- **Try it**
Only the lines holding the word "post" are wanted; copy each of them from the listing.

- **Data for this task**
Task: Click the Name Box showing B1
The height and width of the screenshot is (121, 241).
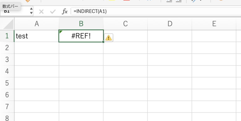Action: [x=15, y=11]
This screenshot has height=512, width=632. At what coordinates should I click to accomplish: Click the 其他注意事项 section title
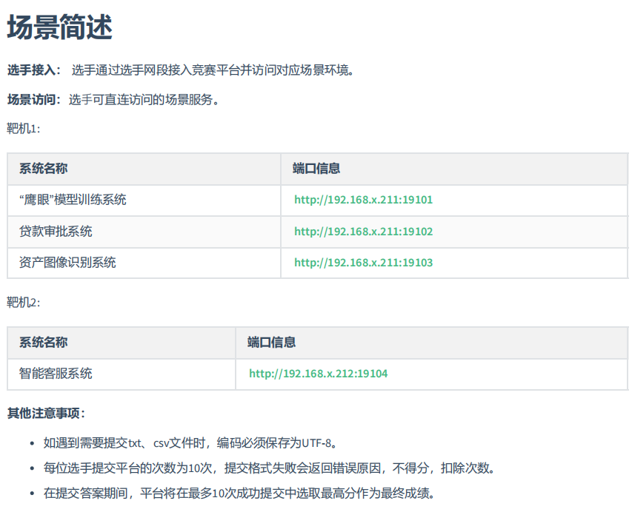46,412
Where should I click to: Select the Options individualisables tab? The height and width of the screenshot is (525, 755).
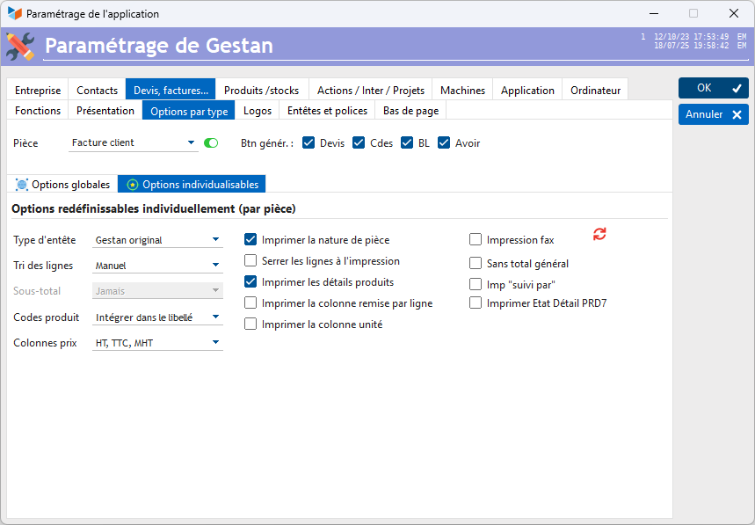[x=192, y=185]
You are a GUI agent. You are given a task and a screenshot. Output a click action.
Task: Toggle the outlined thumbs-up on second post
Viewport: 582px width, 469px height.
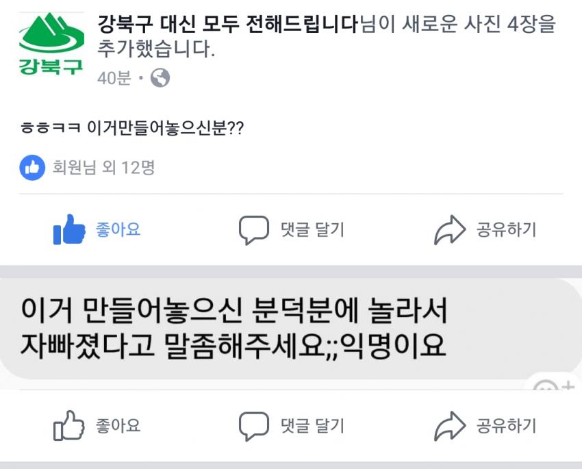pos(69,426)
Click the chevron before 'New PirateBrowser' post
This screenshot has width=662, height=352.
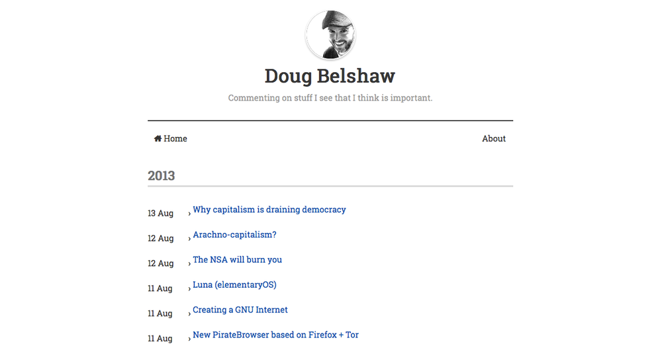pos(189,339)
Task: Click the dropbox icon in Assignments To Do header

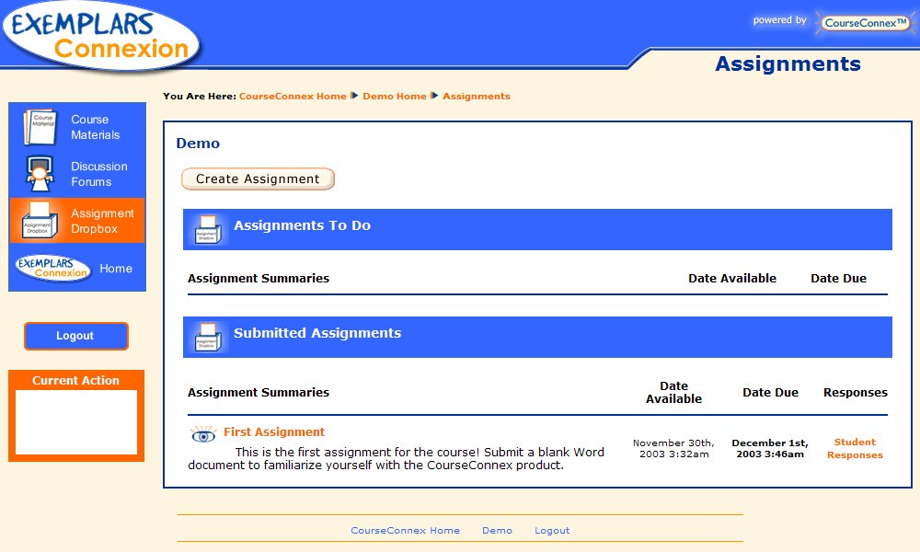Action: (x=208, y=229)
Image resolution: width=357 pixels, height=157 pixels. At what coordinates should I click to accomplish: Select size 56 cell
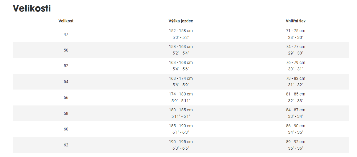(x=66, y=97)
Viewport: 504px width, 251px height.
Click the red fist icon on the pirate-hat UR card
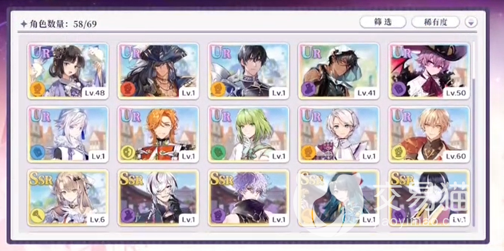tap(128, 89)
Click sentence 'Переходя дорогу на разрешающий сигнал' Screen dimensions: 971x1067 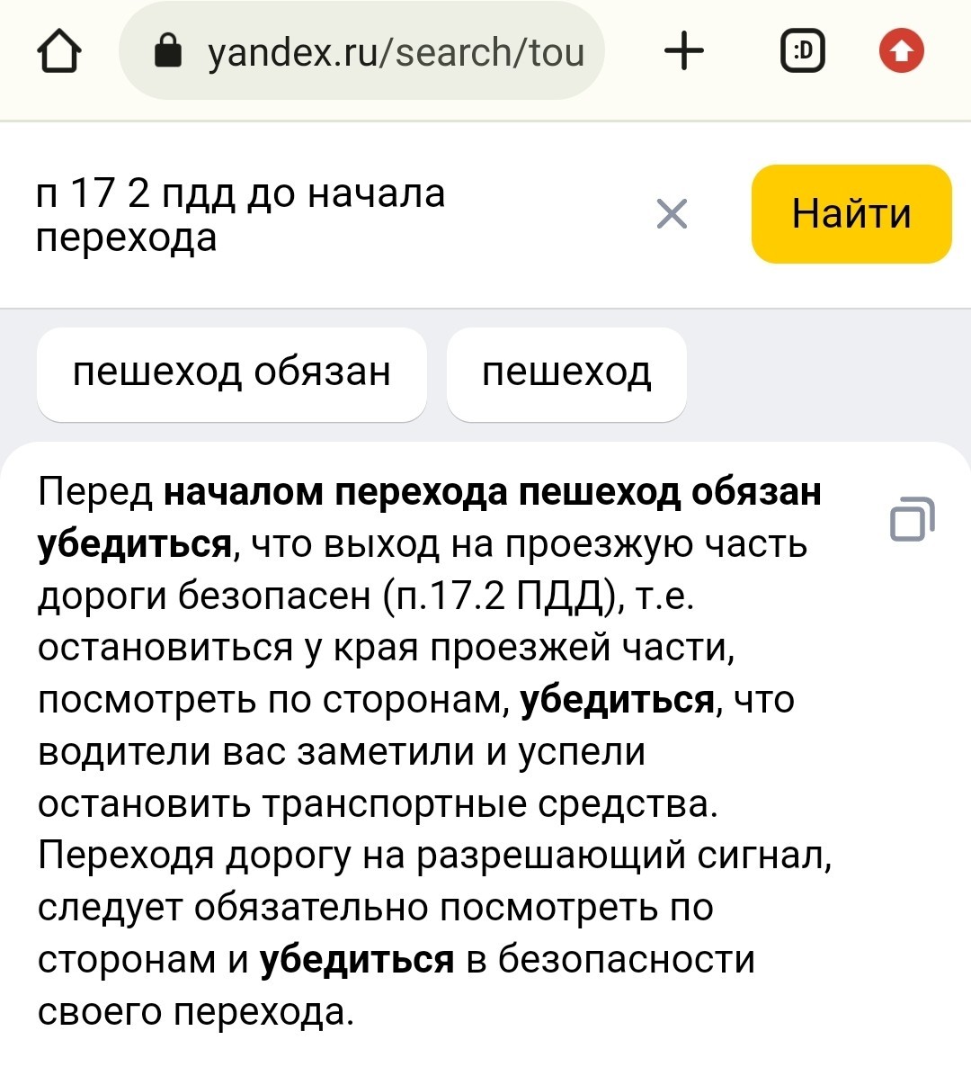click(435, 856)
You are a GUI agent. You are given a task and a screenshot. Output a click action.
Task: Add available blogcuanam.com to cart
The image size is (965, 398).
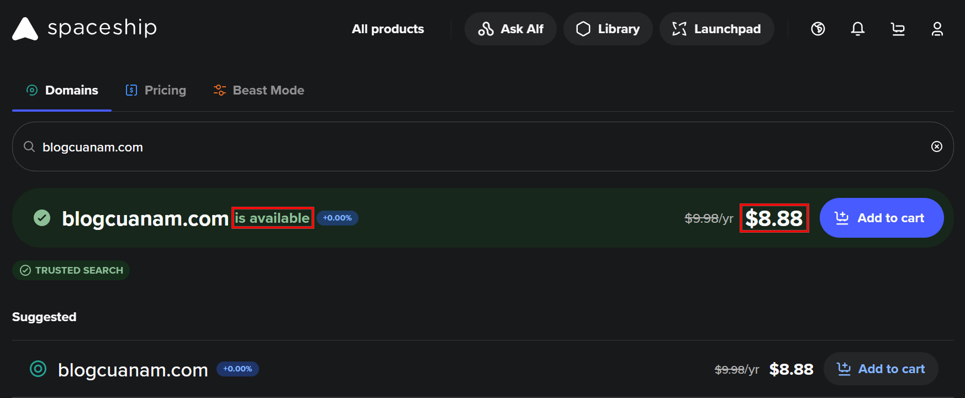tap(881, 218)
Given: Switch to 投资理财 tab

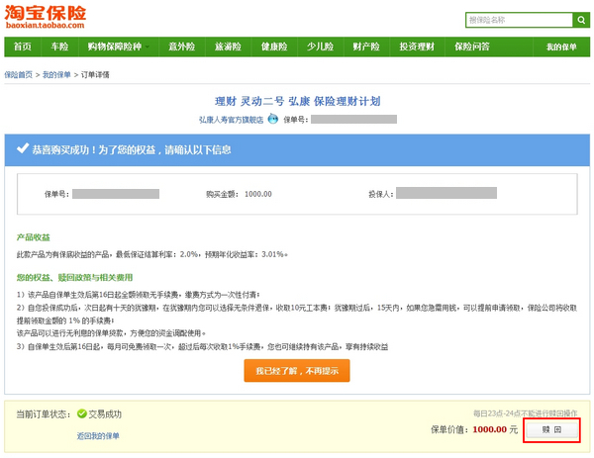Looking at the screenshot, I should click(416, 46).
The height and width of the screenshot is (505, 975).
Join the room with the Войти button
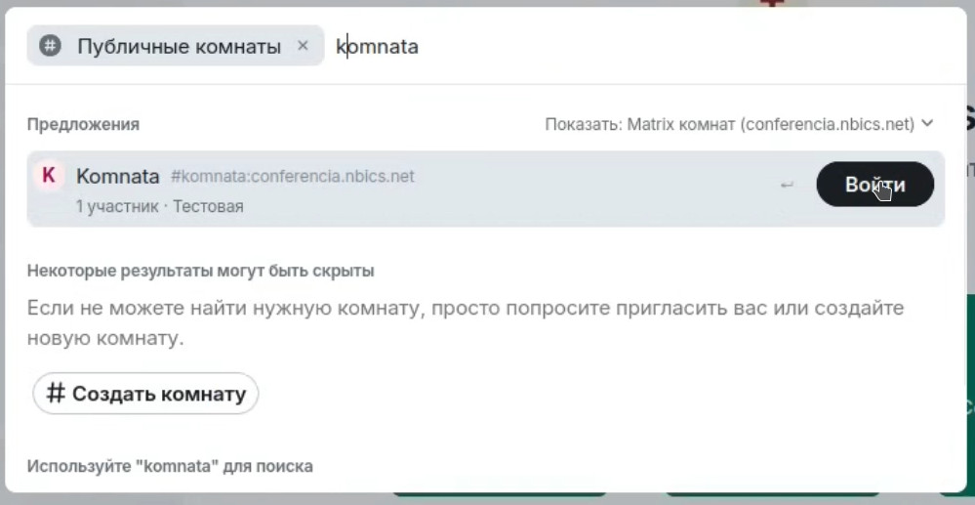pos(874,185)

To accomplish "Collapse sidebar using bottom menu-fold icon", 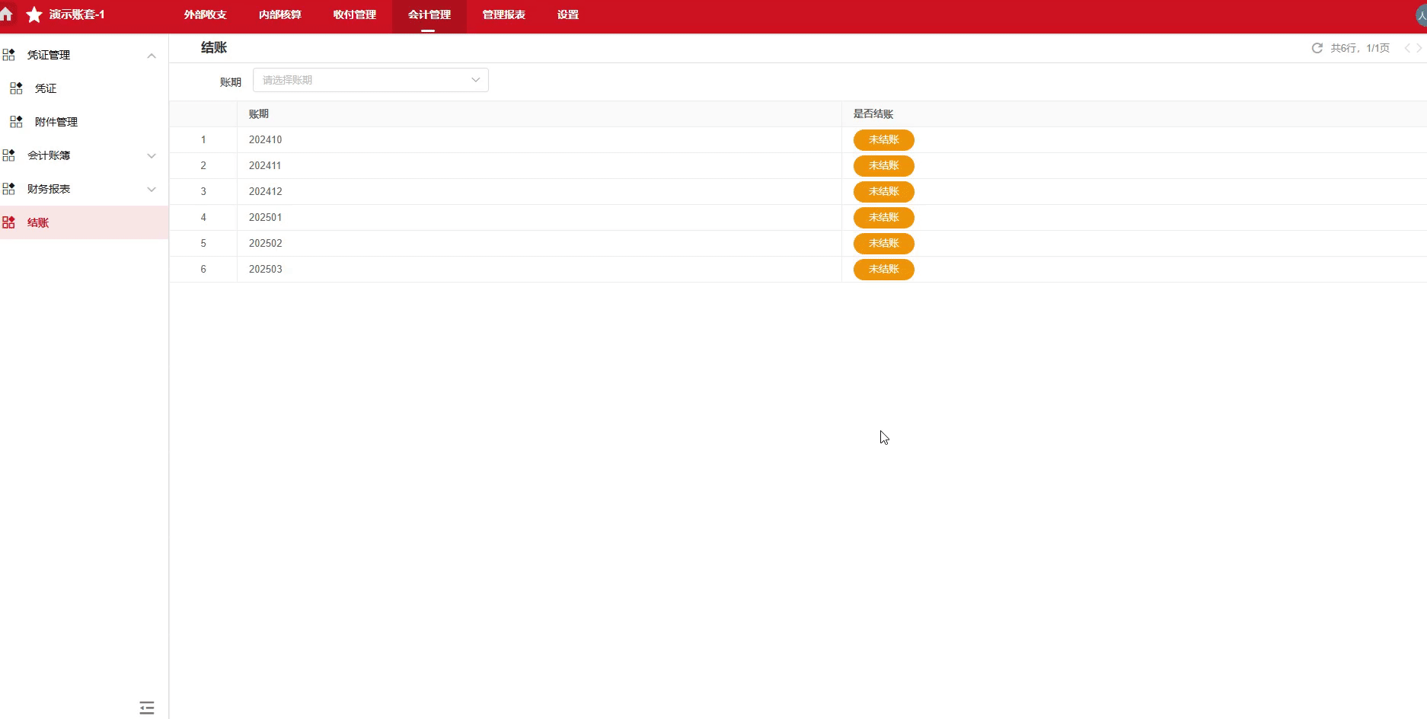I will [x=147, y=708].
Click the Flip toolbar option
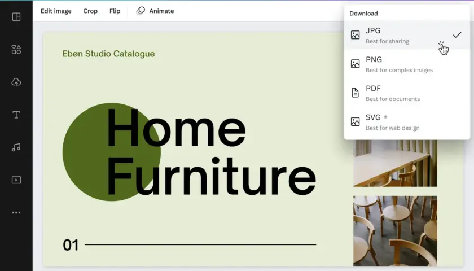 (x=115, y=11)
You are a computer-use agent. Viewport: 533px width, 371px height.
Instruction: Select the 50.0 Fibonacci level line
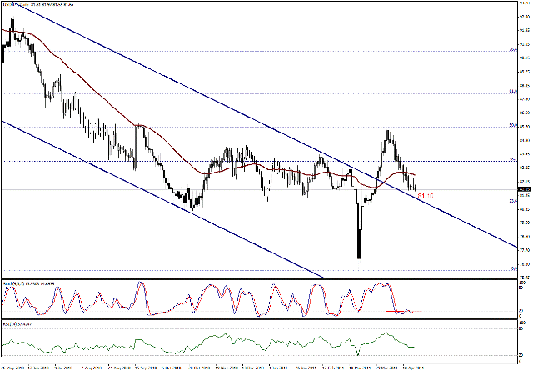point(250,126)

- **Final answer**
Task: Toggle the outlined thumbs-up on second post
Click the chevron before 'New PirateBrowser' post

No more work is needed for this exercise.